(Dataset excerpts Opens)

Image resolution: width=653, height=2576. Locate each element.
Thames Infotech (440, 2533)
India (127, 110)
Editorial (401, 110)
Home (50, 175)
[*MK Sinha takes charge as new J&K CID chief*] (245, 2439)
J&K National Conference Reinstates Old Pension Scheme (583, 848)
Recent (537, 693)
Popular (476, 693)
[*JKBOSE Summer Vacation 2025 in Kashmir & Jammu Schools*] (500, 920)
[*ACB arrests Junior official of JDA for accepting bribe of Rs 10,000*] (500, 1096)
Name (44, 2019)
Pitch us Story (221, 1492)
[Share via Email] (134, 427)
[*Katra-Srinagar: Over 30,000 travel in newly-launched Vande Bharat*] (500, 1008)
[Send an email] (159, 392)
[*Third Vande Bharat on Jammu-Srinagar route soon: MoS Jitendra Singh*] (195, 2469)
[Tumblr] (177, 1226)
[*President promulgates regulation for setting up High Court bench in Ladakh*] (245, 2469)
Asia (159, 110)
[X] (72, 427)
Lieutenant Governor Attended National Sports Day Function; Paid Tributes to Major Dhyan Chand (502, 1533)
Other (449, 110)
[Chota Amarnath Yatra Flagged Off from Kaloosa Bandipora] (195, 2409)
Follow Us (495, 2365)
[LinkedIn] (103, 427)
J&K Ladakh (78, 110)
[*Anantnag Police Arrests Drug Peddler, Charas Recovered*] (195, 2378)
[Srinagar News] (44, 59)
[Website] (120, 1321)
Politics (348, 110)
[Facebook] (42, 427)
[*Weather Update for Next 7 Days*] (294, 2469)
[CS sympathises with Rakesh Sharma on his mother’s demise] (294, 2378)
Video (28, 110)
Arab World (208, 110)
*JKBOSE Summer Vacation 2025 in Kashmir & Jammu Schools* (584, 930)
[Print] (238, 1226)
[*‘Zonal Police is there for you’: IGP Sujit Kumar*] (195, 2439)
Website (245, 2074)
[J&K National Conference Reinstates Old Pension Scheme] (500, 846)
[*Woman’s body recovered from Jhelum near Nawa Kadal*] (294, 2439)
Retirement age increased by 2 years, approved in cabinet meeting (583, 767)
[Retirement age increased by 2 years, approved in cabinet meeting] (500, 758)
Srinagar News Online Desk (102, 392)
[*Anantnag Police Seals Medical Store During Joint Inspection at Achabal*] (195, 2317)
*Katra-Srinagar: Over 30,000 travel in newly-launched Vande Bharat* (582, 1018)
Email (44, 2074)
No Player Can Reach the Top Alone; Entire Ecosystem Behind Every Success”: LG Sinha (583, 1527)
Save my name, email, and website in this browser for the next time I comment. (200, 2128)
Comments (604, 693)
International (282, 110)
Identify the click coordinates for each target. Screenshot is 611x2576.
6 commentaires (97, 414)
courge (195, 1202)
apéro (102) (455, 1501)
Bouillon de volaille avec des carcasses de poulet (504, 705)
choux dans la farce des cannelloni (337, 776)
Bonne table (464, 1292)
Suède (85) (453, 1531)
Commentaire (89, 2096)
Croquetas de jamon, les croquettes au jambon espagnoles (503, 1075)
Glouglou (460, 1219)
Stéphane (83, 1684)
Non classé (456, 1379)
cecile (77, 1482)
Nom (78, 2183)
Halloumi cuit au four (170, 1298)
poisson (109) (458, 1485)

(Dataset excerpts Closes)

**Task brief**:
Return all lines above that mention the word "Police".

**Task result**:
[*Anantnag Police Arrests Drug Peddler, Charas Recovered*] (195, 2378)
[*‘Zonal Police is there for you’: IGP Sujit Kumar*] (195, 2439)
[*Anantnag Police Seals Medical Store During Joint Inspection at Achabal*] (195, 2317)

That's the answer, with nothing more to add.